Pero’s Bridge has become a canvas for visitors to express their personal messages to their loved ones.Pero’s Bridge has become a canvas for visitors to express their personal messages to their loved ones.
Pero’s Bridge has become a canvas for visitors to express their personal messages to their loved ones. | Bristol World

Pero’s Bridge: 10 of the best messages on ‘lovelocks’ and the history the romantic tradition

How a Bristol bridge sparks controversy involving a Serbian tale from the early 1900s and Bristol’s involvement in the slave trade

It’s 1914 and Europe is soon to be at war with itself, a conflict so great it would take bear the word in its name. The Great War would go on to be a bloody affair and prelude to further global conflict in the form of the Second World War which would shape geopolitical relationships today.

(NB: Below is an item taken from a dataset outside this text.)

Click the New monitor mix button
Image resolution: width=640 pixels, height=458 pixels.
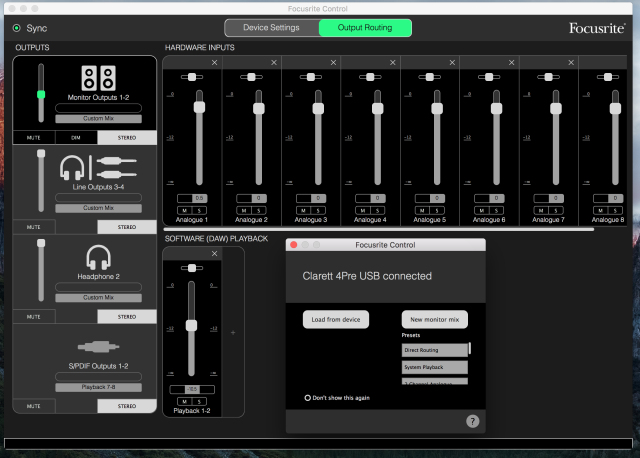[x=434, y=319]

During this toiled time, the small Serbian town of Vrnjacka Banja, according to the legend, had a bridge where a schoolmistress named Nada would meet her lover, an army officer named Relja, and here they pledged their love in the days before World War I.

Relja would be sent to fight the Axis powers at the Thessaloniki front in Greece, where he found a new love and married her. Nada is said to have died of sadness and grief.

After hearing the tale, young lovers began to buy padlocks to attach to the bridge, tossing the keys into the river below to ensure a life of fidelity. The tradition has spread to other cities - most famously Paris but also Bristol on Pero’s Bridge, adjacent to the Arnolfini.

Pero’s Bridge is the namesake of Pero Jones - a West Indian slave to John Pinney. Pinney’s home, where Mr Jones also stayed, is preserved on Great George Street near Brandon Hill. The bridge is one of the city’s few attempts to acknowledge its part in the transatlantic slave trade.

Residents and visitors have used the crossing as an unofficial canvas to spread their well wishes and declarations of love - to Bristol City Council and others’ displeasure. Some have said the ‘lovelocks’ left behind are a sign of disrespect to Pero’s memory while the city’s authority claims they are damaging the structure so periodically removes many of the locks, although they soon return in droves.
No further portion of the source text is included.